Schwinger's variational principle in Einstein$-$Cartan gravity

By applying Schwinger's variational principle to the Einstein-Cartan action, the authors derive quantum commutation relations between the metric and torsion tensors.

The Gist

Imagine the universe as a giant, flexible trampoline. In the classic view of gravity (Einstein's General Relativity), this trampoline is smooth and perfect. If you place a heavy bowling ball on it, the fabric curves down. If you roll a marble nearby, it follows that curve. This is how we usually think of space and time: a smooth, continuous sheet.

But this paper suggests that if we look at this trampoline through the lens of quantum mechanics (the rules that govern tiny particles), the fabric isn't actually smooth at all. It's more like a piece of fabric that can also twist and spin on its own.

Here is a simple breakdown of what the author, Nikodem Poplawski, is doing:

1. The "Rulebook" of Change

In physics, there's a famous rule called the Principle of Least Action. Think of it like a GPS navigation system. If you want to get from Point A to Point B, the universe always chooses the most efficient path. In classical physics, we find this path by saying, "If I wiggle the path just a tiny bit, the total effort shouldn't change."

The author uses a quantum version of this rule, invented by a physicist named Julian Schwinger.

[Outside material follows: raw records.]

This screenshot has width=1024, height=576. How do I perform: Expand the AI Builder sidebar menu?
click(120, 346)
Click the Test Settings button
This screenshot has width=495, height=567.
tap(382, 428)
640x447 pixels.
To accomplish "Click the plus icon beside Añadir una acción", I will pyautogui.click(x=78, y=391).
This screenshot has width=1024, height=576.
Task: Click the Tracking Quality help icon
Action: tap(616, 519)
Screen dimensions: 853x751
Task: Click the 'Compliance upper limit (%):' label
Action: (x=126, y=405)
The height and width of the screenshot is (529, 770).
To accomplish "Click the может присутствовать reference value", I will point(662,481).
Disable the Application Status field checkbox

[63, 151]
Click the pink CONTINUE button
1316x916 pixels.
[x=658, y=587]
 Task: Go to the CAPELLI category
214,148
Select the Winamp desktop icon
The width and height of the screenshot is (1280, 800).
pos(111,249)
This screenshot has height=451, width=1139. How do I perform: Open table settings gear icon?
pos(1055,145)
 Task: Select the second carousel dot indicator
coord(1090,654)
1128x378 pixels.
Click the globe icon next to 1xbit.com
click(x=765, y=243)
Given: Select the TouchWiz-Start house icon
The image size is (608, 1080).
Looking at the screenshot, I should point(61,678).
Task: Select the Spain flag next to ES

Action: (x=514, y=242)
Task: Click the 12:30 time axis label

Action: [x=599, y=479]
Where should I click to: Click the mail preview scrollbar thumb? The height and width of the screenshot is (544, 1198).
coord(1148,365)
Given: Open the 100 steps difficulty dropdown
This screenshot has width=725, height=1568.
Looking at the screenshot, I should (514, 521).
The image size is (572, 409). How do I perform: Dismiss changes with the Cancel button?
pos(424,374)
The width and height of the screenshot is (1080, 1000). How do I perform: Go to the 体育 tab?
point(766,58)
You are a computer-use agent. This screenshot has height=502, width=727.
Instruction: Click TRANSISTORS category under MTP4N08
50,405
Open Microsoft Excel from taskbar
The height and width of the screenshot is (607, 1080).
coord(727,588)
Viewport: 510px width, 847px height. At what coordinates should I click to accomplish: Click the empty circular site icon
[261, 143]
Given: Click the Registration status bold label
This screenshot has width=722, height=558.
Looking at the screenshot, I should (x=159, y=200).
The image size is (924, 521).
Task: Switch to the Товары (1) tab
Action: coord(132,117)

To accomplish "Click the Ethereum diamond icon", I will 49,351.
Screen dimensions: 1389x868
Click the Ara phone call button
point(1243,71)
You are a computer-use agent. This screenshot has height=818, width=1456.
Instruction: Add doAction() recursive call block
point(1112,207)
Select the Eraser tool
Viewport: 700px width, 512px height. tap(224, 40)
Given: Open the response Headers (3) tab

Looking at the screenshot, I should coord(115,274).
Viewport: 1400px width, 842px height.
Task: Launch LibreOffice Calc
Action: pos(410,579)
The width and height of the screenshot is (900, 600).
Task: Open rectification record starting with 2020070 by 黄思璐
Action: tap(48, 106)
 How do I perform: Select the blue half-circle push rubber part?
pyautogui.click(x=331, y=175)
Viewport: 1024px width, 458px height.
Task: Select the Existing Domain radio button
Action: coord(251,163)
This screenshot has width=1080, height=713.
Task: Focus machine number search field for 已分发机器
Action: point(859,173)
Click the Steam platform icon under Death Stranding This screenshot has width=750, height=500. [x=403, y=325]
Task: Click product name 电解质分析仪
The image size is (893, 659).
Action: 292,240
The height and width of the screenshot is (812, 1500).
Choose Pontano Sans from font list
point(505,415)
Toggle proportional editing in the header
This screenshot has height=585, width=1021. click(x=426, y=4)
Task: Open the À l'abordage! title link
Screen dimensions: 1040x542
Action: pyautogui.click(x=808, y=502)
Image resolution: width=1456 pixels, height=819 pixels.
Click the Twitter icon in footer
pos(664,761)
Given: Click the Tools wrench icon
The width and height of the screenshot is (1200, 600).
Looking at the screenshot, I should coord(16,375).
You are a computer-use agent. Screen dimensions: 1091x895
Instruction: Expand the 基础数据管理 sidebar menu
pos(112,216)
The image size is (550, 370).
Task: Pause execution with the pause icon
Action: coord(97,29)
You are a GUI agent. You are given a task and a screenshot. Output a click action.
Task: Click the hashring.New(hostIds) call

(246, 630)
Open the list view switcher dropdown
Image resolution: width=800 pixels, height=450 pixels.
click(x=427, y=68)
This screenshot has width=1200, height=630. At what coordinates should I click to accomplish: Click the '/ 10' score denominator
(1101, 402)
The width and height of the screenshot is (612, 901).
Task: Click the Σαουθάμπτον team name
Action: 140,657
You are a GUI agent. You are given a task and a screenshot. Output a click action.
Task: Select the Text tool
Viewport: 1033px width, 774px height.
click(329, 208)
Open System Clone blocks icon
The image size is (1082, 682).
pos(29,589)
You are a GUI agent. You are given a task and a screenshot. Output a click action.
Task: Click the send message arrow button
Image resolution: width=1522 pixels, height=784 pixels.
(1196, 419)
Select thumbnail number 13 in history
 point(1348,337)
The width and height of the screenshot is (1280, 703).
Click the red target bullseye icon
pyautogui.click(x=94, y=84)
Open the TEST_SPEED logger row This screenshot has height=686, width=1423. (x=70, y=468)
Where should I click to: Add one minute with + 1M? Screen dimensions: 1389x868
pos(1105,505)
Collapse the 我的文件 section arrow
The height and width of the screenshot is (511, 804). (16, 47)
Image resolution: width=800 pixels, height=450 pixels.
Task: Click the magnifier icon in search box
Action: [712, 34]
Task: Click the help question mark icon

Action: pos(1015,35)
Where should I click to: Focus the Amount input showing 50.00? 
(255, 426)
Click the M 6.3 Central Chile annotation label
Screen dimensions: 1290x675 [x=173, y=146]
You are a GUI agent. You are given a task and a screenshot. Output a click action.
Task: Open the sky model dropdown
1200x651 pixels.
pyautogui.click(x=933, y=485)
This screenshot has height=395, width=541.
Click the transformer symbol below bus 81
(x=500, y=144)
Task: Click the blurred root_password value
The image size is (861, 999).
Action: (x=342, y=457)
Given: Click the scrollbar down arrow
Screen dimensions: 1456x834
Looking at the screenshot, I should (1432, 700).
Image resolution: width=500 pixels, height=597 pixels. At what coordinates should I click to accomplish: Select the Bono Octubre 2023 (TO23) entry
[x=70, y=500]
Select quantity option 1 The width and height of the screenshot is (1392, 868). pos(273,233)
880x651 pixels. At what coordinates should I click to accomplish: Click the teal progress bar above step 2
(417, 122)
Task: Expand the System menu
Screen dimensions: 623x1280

• The Analogy: Imagine you are trying to take a photo of a moving car. In classical physics, you just measure where the car is. In quantum physics, you are measuring the probability of the car being there. Schwinger's rule says that if you wiggle the "path" of the universe, it changes the "photo" (the quantum state) in a very specific, predictable way.

2. The Two Ingredients: The Sheet and the Twist

The author applies this quantum rule to a theory called Einstein-Cartan gravity.

• The Metric (The Sheet): This is the standard gravity we know. It tells us how space stretches and bends (like the trampoline dipping under a weight).
• The Torsion (The Twist): This is the new ingredient. Imagine the trampoline fabric isn't just bending; it's also twisting like a corkscrew. In standard Einstein gravity, this twist is usually ignored or assumed to be zero. But in Einstein-Cartan theory, this twist is a real, independent thing that exists alongside the bending.

3. The Big Discovery: They Are "Dancing Partners"

The author does the math using Schwinger's rule and discovers something surprising about how these two ingredients interact in the quantum world.

He finds that the "Bending" (the metric) and the "Twisting" (torsion) are quantum partners.

• The Analogy: Think of them like a pair of dancers. In classical physics, they can dance separately. But in the quantum world, they are locked in a dance where you can't know exactly how one is moving without affecting the other.
• The Result: The paper derives a "commutation relation." In plain English, this means: You cannot have a universe where the "twist" is zero and the "bending" is perfectly still at the same time.

4. Why This Matters: No Perfect Symmetry

The most exciting part of the conclusion is what this means for the shape of the universe.

• The Old Idea: We often imagine perfect spheres (like stars) or perfect cylinders (like black holes) where gravity is perfectly symmetrical.
• The New Reality: Because the "twist" (torsion) and the "bend" (metric) are quantum partners, the universe cannot be perfectly symmetrical.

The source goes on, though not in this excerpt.